NEW YORK (Reuters) - Google Inc completed its $12.5 billion purchase of Motorola Mobility Holdings Inc and named a new chief executive for the cellphone maker, who vowed to focus on “fewer, bigger bets.”
Google, which made the deal to gain access to Motorola’s vast trove of technology patents, said on Tuesday that Motorola Chief Executive Sanjay Jha has stepped down and has been succeeded by Dennis Woodside, former president of Google’s Americas region.
Woodside oversaw planning for the Motorola integration, according to Google. Jha will be retained to help manage a transition period.
The deal closing came just days after the companies won approval for the acquisition from the Chinese government. European and U.S. regulators approved the deal in February.
To gain approval in China, Google said the company promised to keep its Android mobile phone software open and free for at least five years and agreed to charge fair and reasonable fees for technology licenses.

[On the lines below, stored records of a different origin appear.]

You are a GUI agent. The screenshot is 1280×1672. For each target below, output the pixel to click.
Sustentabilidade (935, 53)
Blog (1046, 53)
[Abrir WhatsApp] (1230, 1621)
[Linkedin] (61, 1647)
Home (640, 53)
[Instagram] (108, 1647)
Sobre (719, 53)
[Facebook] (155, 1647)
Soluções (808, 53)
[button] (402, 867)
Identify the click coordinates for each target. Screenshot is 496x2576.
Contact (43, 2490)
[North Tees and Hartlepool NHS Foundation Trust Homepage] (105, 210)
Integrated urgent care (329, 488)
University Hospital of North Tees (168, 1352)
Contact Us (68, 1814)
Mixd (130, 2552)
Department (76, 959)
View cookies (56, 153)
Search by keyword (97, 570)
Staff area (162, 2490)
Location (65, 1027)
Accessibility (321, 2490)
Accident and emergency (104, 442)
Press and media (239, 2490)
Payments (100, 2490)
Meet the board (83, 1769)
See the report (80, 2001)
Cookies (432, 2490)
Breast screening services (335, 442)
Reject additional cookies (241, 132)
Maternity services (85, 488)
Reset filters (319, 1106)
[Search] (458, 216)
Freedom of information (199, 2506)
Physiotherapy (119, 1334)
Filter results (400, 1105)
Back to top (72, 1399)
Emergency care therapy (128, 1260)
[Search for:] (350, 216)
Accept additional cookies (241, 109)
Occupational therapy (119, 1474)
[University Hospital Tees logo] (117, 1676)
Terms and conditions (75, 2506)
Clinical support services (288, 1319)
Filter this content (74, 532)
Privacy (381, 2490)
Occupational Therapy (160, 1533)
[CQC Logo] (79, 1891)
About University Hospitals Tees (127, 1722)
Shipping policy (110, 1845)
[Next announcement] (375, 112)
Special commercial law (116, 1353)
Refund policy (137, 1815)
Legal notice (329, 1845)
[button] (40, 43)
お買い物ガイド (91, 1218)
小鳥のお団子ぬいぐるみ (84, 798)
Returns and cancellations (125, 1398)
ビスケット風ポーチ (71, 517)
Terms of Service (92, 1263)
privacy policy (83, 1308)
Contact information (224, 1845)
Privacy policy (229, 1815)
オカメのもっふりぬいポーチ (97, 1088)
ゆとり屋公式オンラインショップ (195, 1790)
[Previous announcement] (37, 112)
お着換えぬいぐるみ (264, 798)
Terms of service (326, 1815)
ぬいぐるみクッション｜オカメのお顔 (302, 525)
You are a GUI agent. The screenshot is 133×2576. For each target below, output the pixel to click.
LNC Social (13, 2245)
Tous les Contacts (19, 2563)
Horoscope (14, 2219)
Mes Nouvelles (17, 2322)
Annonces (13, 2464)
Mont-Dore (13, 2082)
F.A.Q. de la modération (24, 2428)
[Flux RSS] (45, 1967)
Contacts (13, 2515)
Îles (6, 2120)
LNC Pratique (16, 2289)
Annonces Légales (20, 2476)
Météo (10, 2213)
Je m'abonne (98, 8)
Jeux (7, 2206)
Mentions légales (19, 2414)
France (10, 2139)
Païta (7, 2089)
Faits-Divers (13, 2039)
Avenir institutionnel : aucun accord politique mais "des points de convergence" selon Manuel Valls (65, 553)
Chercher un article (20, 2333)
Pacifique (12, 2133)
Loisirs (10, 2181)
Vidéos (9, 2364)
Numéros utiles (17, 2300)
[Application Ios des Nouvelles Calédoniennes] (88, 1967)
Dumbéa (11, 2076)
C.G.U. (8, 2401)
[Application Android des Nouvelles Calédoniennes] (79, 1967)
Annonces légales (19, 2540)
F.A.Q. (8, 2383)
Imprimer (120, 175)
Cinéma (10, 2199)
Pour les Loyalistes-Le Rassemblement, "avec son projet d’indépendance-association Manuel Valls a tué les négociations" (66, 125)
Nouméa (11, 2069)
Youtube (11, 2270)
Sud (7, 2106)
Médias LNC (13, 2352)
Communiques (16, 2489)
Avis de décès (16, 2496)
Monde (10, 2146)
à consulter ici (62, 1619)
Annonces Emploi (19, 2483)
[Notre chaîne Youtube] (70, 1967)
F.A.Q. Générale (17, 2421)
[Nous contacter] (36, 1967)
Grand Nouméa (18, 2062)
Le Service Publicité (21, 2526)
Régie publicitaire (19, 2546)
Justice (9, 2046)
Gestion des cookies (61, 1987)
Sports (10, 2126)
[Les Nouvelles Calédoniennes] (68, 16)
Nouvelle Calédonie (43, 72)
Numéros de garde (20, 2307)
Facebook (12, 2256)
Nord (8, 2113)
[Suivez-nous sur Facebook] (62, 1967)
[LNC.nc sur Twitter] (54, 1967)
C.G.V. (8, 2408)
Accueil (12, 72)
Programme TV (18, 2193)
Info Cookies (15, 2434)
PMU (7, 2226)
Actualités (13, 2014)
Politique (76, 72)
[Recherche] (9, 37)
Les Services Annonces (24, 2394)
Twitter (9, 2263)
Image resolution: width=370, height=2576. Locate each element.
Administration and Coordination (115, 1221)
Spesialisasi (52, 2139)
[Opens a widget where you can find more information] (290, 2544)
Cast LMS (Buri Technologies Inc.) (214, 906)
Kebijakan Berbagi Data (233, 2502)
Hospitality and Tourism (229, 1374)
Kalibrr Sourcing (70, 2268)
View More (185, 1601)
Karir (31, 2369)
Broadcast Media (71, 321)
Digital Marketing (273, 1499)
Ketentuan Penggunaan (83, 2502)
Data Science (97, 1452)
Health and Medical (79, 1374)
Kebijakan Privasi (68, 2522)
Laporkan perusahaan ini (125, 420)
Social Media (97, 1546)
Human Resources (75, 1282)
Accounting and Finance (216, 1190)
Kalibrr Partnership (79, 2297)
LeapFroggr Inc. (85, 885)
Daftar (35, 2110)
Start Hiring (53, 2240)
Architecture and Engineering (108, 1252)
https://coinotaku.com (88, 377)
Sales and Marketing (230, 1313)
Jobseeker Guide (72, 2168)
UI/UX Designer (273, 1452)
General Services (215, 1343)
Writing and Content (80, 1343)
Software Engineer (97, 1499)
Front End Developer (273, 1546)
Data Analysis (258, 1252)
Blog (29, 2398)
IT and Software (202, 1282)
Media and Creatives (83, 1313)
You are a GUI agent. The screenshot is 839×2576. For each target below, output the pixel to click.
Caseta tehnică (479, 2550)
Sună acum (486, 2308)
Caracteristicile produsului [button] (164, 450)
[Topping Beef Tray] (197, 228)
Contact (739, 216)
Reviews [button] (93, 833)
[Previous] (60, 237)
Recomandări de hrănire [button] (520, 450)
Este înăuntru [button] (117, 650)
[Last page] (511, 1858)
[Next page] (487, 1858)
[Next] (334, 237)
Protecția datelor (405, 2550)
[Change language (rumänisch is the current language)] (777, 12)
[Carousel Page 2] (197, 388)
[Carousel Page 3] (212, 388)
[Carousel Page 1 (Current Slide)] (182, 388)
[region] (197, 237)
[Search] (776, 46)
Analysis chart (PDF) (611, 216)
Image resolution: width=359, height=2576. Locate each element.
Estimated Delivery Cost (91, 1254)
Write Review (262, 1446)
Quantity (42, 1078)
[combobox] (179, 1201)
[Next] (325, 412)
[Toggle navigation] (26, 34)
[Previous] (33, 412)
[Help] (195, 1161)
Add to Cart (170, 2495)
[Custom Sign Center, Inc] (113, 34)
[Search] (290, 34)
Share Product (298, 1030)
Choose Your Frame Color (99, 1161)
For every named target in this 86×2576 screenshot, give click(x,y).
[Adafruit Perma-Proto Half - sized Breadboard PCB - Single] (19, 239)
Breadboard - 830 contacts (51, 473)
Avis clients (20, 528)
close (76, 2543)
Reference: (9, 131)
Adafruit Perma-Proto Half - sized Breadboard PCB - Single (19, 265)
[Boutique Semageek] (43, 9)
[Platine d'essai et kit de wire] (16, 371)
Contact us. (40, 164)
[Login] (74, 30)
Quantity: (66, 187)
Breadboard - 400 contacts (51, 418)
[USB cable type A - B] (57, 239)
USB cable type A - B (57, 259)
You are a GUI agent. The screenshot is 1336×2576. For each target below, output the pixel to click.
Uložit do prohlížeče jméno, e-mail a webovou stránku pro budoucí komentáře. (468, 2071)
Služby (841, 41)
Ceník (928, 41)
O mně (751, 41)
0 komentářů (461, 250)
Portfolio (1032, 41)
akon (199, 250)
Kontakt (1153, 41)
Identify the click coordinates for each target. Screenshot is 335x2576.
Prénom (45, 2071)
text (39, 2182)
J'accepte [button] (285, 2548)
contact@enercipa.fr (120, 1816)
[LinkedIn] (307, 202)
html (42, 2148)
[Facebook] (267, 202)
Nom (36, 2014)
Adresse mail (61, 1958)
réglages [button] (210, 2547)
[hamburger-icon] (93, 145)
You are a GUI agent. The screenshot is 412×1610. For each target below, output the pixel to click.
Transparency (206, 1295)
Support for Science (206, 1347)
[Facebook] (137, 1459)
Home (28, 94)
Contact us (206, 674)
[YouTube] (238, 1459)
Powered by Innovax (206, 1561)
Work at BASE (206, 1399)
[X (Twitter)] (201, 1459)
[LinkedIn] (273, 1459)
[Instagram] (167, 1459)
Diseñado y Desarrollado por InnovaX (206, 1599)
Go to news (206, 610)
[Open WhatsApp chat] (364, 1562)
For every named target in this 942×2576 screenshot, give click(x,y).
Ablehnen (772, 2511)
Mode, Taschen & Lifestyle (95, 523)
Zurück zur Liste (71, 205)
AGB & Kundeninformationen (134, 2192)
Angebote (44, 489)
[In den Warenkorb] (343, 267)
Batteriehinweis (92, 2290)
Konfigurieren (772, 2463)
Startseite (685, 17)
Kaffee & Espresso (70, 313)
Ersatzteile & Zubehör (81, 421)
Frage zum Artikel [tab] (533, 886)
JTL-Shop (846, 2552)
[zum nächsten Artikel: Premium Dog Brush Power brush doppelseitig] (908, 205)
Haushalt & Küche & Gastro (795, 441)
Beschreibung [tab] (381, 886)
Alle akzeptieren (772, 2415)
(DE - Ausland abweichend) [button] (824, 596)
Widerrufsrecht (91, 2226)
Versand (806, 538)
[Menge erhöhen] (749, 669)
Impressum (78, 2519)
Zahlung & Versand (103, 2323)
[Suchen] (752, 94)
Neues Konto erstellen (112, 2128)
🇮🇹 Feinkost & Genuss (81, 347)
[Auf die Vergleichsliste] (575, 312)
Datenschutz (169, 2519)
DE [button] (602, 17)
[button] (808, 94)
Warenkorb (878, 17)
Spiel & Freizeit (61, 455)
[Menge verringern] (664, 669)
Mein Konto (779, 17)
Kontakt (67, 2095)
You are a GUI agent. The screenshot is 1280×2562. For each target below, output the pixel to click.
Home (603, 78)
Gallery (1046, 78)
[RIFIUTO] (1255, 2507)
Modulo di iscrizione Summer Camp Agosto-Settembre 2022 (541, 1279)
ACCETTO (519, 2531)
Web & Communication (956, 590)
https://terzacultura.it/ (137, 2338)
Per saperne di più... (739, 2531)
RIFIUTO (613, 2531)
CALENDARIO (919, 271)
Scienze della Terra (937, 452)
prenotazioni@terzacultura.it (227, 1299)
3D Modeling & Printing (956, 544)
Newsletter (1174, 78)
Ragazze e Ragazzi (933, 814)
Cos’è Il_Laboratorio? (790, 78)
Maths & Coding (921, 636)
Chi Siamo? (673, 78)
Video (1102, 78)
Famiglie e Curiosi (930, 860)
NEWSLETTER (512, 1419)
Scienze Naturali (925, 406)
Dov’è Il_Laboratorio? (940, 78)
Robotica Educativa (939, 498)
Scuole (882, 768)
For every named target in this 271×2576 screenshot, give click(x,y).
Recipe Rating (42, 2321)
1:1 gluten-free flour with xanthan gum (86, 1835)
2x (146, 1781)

Motorola spokeswoman Jennifer Erickson said Woodside’s “fewer, bigger bets” would mean a simpler strategy: Fewer but bigger phone launches for Motorola Mobility, which will be an independent subsidiary of Google.
Woodside hired a slew of outside executives to run the company, including Vanessa Wittman, former chief financial officer of Marsh & McLennan Cos Inc, as CFO of Motorola Mobility.
Mark Randall, the former supply chain vice president at Kindle maker Amazon.com Inc, was appointed as the mobile unit’s new head of supply chain.
The company will retain some Motorola executives, including Iqbal Arshad as head of product development, and Dan Moloney as head of the set-top box business.